Rambo, almost two decades since we last saw him teaming up with the Afghan warlords in Rambo III, is now living close to the Burmese border, making a living with the inexplicable job of “snake catcher”. 

When a party of missionaries arrives wanting Rambo to take them to Burma, he at first refuses, telling them that Burma is a war zone.  But when Sarah (played by “Dexter” actress Julie Benz) tries to convince him of the good they are there to do, Rambo relents and against his better judgment drops them off in hostile territory. 

As you can see, the story is your standard action fair.  From here, Rambo finds out later that the missionaries have been taken prisoner and the U.S. government isn’t going to do anything to help them.  And of course, when a mercenary team is assembled and ready to go in and save the missionaries, only John Rambo can lead them. 

While so far it may seem like I didn’t particularly care for this movie, actually I feel quite to the contrary.   While there was not really anything new here, Rambo was back in form, gritty and unbelievably destructive.  As a matter of fact, I would go as far as to say that this is my second favorite of the Rambo series, behind the original First Blood. 

The biggest problem with the film as I see it is the one dimensional aspect of most of the characters.  Mostly everyone is a cliché.  The missionaries are pacifistic.  The Burmese military is uniformly evil.   The mercenaries are for the most part stereotypical mercenaries.  And Rambo is still the same haunted killing machine we have known for all these years. 

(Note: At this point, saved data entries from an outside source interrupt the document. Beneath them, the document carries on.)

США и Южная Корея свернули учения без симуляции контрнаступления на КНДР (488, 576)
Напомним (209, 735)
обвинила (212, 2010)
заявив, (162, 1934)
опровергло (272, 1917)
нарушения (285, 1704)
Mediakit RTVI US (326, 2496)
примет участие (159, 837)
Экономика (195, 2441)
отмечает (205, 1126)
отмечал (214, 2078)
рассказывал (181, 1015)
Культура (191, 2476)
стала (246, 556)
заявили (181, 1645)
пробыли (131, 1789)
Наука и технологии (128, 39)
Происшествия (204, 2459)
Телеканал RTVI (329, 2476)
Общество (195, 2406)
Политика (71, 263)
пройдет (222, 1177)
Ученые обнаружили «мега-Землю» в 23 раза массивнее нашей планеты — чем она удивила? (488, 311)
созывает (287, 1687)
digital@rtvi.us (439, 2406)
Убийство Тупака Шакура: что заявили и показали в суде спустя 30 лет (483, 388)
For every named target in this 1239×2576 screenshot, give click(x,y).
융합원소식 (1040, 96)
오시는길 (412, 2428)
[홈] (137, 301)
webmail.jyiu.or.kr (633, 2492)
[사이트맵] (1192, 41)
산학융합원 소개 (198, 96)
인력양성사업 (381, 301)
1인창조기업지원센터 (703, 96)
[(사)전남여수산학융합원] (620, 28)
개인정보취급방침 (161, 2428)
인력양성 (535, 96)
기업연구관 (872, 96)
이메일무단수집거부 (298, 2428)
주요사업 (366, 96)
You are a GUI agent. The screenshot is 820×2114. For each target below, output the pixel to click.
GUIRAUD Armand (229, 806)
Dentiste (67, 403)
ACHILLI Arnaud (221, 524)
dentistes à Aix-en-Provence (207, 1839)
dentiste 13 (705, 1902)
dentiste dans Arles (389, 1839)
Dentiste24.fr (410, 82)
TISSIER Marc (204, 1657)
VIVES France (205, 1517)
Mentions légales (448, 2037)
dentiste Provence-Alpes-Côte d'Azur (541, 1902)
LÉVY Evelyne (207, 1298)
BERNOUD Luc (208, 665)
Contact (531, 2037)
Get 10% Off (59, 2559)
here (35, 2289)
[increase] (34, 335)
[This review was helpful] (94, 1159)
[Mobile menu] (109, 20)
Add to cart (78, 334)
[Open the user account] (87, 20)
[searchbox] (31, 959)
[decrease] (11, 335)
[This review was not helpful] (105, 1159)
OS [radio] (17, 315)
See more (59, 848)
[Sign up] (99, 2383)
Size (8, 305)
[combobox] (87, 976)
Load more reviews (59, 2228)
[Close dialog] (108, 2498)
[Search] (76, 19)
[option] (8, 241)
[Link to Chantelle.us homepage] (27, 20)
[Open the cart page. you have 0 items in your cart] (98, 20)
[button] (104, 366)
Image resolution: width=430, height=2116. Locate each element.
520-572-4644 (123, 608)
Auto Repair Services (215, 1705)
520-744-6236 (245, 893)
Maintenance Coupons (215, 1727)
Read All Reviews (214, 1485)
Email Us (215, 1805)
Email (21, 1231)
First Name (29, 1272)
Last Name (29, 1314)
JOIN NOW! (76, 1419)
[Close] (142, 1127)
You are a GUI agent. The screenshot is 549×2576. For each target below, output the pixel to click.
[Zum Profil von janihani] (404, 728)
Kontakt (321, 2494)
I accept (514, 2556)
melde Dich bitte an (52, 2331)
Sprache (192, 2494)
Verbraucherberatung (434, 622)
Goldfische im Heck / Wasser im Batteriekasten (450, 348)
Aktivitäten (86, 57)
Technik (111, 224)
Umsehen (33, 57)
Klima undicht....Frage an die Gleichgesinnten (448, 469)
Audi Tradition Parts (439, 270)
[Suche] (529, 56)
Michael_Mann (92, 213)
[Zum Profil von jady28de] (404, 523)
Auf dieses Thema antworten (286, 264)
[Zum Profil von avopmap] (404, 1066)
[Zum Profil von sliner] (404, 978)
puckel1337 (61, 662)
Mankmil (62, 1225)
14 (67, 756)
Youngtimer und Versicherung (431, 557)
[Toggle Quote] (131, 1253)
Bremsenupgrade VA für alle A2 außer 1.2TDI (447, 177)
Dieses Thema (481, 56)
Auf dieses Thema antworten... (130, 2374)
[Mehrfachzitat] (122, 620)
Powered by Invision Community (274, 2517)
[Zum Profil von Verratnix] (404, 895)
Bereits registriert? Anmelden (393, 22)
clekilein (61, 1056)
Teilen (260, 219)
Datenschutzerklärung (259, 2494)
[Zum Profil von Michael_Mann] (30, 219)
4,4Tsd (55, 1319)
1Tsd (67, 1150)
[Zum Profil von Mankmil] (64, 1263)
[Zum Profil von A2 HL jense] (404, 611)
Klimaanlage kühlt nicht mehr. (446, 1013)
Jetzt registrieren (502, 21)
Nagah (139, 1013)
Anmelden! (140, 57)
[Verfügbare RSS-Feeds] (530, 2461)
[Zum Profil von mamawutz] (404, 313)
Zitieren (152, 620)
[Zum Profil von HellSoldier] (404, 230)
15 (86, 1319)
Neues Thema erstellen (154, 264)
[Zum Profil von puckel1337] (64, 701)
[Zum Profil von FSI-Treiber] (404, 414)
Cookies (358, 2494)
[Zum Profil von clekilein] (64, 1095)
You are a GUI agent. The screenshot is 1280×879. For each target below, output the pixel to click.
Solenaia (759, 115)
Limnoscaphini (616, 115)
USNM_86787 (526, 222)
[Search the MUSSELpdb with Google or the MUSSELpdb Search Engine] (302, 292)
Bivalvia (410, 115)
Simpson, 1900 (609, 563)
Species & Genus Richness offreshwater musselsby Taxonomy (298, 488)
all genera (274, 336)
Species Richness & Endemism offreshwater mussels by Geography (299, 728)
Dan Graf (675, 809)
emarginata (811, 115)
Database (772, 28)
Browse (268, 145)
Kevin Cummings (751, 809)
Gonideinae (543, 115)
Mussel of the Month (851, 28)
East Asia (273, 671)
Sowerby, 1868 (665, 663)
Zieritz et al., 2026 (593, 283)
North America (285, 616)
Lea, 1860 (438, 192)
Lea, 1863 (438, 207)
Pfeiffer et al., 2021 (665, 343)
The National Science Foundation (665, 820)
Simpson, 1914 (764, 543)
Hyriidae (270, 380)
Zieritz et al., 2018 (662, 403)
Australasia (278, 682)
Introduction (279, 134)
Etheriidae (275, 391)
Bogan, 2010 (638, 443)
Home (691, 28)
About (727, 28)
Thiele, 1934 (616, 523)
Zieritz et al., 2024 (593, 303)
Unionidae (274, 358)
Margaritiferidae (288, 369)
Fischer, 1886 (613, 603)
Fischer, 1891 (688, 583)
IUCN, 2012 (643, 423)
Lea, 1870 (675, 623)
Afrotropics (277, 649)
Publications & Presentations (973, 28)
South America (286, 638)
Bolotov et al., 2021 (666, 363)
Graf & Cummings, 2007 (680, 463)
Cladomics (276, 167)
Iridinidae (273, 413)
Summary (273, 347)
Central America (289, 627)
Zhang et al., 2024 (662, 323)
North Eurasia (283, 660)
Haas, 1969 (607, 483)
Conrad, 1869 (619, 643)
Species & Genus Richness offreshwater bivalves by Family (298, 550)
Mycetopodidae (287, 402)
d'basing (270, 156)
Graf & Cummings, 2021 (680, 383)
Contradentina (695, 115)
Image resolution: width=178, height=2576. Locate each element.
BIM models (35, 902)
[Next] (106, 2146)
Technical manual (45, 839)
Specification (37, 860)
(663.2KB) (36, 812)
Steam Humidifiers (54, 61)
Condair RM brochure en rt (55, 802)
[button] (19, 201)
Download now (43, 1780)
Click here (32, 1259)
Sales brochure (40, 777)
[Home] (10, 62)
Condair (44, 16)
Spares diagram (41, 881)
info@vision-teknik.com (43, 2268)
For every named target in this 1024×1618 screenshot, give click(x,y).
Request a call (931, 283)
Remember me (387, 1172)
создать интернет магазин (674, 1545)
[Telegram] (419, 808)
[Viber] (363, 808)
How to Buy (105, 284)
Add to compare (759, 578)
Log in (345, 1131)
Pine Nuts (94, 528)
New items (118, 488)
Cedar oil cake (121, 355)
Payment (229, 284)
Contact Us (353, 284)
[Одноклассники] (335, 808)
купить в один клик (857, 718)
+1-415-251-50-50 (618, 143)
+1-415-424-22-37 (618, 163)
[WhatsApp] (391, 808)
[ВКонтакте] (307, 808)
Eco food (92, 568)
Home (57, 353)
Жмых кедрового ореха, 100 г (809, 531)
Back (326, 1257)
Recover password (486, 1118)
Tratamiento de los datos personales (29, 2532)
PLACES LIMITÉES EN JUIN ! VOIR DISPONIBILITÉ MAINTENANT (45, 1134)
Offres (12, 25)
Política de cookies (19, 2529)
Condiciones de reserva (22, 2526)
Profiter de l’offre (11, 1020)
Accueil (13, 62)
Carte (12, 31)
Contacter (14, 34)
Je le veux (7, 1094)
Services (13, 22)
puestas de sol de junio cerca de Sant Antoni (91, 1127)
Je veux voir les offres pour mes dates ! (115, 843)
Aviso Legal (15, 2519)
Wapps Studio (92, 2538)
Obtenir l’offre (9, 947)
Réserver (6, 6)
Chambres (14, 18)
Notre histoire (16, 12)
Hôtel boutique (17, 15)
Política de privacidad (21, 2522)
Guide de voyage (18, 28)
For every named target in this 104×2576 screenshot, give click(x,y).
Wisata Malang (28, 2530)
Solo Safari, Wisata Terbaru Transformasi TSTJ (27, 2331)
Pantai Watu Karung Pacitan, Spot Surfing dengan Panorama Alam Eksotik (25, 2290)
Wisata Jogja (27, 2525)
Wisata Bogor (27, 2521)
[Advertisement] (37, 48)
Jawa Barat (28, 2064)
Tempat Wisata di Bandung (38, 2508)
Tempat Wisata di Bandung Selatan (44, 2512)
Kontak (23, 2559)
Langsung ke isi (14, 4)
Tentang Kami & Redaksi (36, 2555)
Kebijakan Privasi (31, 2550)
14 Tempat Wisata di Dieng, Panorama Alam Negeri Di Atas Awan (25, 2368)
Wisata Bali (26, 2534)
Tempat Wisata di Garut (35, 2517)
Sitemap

The violence in this movie is brought up to the level of a gory horror film and I’m actually surprised it even managed to get itself an “R” rating.  People fly apart as struck by .50 machine gun fire, a head is lopped off cleanly by a machete strike, and a thick scum of human debris can be seen sticking to equipment throughout the battlefield. 

Is this technically a great movie?  No.  Is this a good movie?  Maybe.  Did this movie deliver everything I expected from it?  Hell Yes. 

So How Does It End? 

Rambo ended in an absolute bloodbath.  Rambo saves the day (and Julie Benz) and doesn’t end up dying in the process.  There really isn’t that much more to say about the finale beyond describing the horrible and disgusting ways in which people died. 

In the end, Rambo returns to America, seemingly to lead a quiet life.